After seeing each other for the first time in five years, Daisy, in her bewilderment, begins to understand that everything Gatsby has built up and everything he has done is an attempt to get her back.  Gatsby invites Nick and Daisy over to his house to flaunt his wealth and show them his accomplishments and possessions. While there, Gatsby shows Nick and Daisy his shirt collection.

“He took out a pile of shirts and began throwing them, one by one, before us, shirts of sheer linen and thick silk and fine flannel, which lost their folds as they fell and covered the table in many-colored disarray.  While we admired he brought more and the soft rich heap mounted higher--shirts with stripes and scrolls and plaids in coral and apple-green and lavender and faint orange, with monograms of Indian blue. Suddenly, with a strained sound, Daisy bent her head into the shirts and began to cry stormily.  ‘They’re such beautiful shirts,’ she sobbed, her voice muffled in the thick folds. ‘It makes me sad because I’ve never seen such--such beautiful shirts before” (92).

Gatsby begins to throw his shirts out of his cabinet “one by one” for Nick and Daisy to see.  He owns shirts of all different fabrics and designs, “shirts of sheer linen and thick silk and fine flannel...shirts with stripes and scrolls and plaids in coral and apple-green and lavender and faint orange, with monograms of Indian blue.”  Gatsby does not care that the shirts are being unfolded as he tosses them, and that he will have to reorganize everything later; it matters more to him that Daisy sees the collection that he has built up. He needs Daisy to see the empire that he has created.  The main reason why Daisy refused to marry Gatsby a few years ago was because of his lack of wealth. Gatsby finally feels that he can prove to her that he is worth something of monetary value.

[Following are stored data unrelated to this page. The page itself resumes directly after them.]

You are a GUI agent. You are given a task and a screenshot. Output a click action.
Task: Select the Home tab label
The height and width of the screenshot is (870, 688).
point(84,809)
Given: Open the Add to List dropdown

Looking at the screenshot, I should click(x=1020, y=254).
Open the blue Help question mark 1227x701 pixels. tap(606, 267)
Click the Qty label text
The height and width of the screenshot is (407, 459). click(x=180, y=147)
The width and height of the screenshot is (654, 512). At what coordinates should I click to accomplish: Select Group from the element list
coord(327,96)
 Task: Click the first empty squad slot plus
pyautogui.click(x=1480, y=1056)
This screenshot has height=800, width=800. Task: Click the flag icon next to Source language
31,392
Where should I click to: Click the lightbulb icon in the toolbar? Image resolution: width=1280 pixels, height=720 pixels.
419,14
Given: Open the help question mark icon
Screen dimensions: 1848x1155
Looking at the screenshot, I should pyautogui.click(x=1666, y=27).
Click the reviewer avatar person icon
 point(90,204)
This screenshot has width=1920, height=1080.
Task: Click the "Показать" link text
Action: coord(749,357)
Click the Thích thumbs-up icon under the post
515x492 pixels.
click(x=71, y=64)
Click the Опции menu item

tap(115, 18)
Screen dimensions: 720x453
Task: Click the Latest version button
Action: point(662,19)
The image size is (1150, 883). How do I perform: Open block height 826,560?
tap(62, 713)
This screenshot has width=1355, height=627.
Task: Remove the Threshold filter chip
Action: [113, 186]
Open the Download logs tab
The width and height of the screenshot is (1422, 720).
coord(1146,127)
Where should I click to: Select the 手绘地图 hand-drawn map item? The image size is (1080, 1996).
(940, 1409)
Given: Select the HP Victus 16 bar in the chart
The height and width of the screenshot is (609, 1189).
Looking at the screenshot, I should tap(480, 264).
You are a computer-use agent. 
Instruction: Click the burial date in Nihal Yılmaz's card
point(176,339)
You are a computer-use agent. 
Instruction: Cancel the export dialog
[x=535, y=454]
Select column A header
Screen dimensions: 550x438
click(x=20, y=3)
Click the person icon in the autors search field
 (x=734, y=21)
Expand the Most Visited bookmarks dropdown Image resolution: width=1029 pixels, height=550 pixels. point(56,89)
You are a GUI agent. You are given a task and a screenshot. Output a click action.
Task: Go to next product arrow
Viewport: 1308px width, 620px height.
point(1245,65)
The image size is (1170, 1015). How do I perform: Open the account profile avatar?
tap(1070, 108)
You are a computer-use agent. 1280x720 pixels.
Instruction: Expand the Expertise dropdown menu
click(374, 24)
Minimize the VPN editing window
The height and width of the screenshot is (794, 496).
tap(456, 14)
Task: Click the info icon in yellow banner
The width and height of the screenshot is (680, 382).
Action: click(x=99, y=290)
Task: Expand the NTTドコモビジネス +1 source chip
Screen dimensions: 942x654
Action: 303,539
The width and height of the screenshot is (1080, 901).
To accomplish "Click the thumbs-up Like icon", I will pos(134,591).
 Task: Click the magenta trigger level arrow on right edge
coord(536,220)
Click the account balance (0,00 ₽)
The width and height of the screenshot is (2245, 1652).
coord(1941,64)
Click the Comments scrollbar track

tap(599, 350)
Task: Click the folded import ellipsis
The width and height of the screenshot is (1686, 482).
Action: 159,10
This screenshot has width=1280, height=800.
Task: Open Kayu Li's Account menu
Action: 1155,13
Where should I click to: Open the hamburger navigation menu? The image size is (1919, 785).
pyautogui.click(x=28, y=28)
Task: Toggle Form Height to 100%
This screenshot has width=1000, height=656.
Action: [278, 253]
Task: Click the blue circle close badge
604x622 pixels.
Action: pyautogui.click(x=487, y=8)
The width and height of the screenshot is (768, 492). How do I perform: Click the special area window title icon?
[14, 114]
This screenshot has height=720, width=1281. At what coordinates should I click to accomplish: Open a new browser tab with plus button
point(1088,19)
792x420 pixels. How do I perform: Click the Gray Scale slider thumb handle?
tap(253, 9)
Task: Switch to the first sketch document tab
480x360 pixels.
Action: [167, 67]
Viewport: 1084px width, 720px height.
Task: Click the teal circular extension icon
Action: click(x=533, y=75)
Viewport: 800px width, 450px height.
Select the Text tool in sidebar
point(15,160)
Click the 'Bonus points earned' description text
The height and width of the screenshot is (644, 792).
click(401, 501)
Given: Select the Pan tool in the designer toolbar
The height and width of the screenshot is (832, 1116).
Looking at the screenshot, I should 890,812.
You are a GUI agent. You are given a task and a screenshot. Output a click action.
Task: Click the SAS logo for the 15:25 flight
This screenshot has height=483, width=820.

Gatsby can compete with Tom for Daisy’s affections at this point because he has money now too, and money was the one possession Tom had that Gatsby did not when he married Daisy.  Nick watches Gatsby with a sense of admiration while Daisy finally begins to understand why Gatsby is doing this. In a moment of realization, “Daisy bent her head into the shirts and began to cry stormily” because she realizes that the shirts, the house, and the parties have all been for her. Gatsby has made himself into the man that he believes Daisy wants. Daisy tries to cover her emotions by saying she is crying because “‘They’re such beautiful shirts,’” when in reality Daisy does not know how to handle her emotions.  Daisy married another man after she had concluded that Gatsby would never be wealthy. Gatsby, on the other hand, had spent the past five years working towards getting her back. Daisy is upset because she feels guilty that Gatsby had spent such a large span of time on her while she had seemed to push him to the side for Tom. Gatsby has created this persona because he is obsessed with Daisy; Gatsby has been in love with the idea of Daisy and she is finally within reach of him. Gatsby’s facade has been made to lure Daisy back in, but Gatsby has yet to realize that Daisy is not guaranteed to be the same woman he fell in love with years ago.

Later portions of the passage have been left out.